*Source extract*:
*** Begin section ***
Israeli mathematician

Boaz Tsaban (Hebrew: בועז צבאן; born February 1973) is an Israeli mathematician on the faculty of Bar-Ilan University. His research interests include selection principles within set theory and nonabelian cryptology, within mathematical cryptology.

==Biography==
Boaz Tsaban grew up in Or Yehuda, a city near Tel Aviv. At the age of 16 he was selected with other high school students to attend the first cycle of a special preparation program in mathematics, at Bar-Ilan University, being admitted to regular mathematics courses at the University a year later. He completed his B.Sc., M.Sc. and Ph.D. degrees with highest distinctions.
Two years as a post-doctoral fellow at Hebrew University were followed by a three-year Koshland Fellowship at the Weizmann Institute of Science before he joined the Department of Mathematics, Bar-Ilan University in 2007.
*** End section ***
[Saved entries]
*** Begin section ***
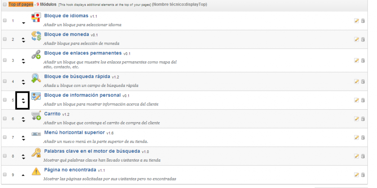Click the Palabras clave key icon

(x=36, y=153)
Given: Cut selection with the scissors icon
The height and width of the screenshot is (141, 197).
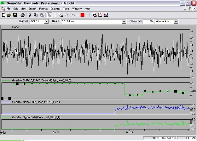Looking at the screenshot, I should coord(30,15).
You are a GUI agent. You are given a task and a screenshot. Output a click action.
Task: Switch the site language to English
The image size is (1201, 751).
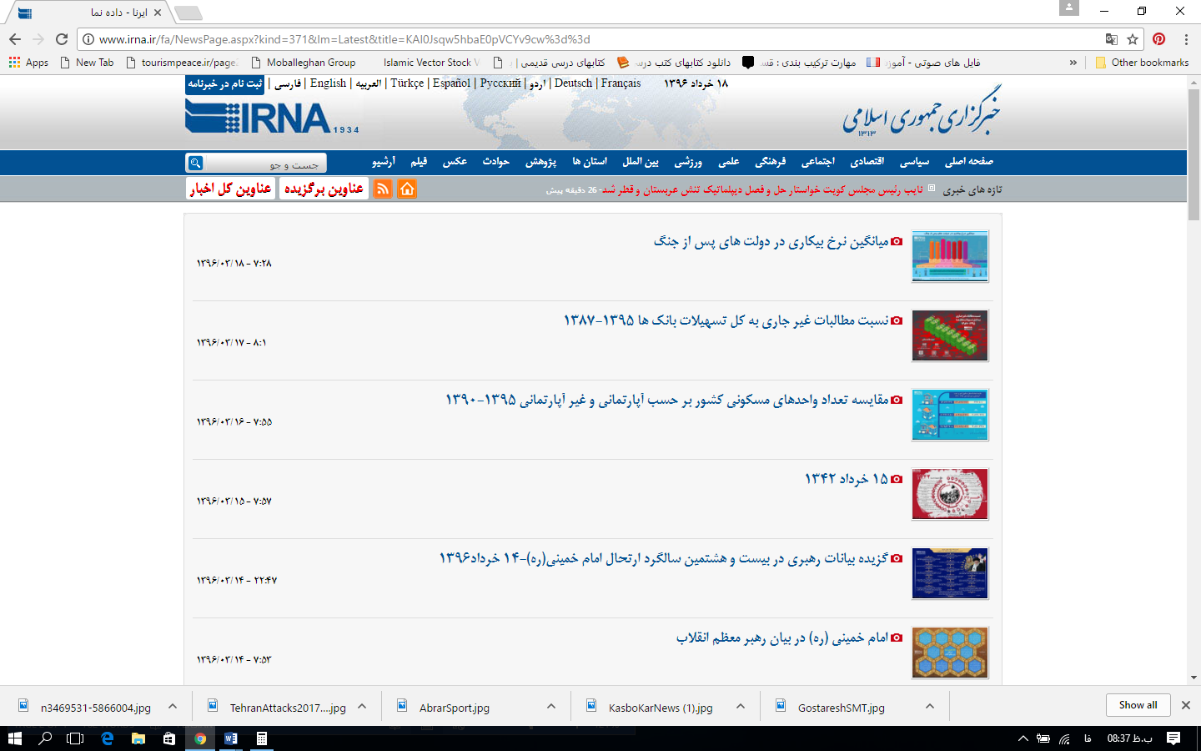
*** End section ***
*Work instructions*:
**1.** Answer these questions from the Boaz Tsaban biography:
(a) In which city did Boaz Tsaban grow up?
(b) At what age was he selected for the special preparation program in mathematics at Bar-Ilan University?
(c) How long was his Koshland Fellowship, and at which institution did he hold it?
**2.** Proceed with the Boaz Tsaban biography, writing on from its last sentence.

*Answers to each task*:
**1.**
(a) Or Yehuda
(b) 16
(c) Three years, at the Weizmann Institute of Science

**2.**
==Academic career==
In the field of selection principles, Tsaban devised the method of omission of intervals for establishing covering properties of sets of real numbers that have certain combinatorial structures. In nonabelian cryptology he devised the algebraic span method that solved a number of computational problems that underlie a number of proposals for nonabelian public-key cryptographic schemes (such as the commutator key exchange).

==Awards and recognition==
Tsaban's doctoral dissertation, supervised by Hillel Furstenberg, won, with Irit Dinur, the Nessyahu prize for the best Ph.D. in mathematics in Israel in 2003.
In 2009 he won the Wolf Foundation Krill Prize
for Excellence in Scientific Research.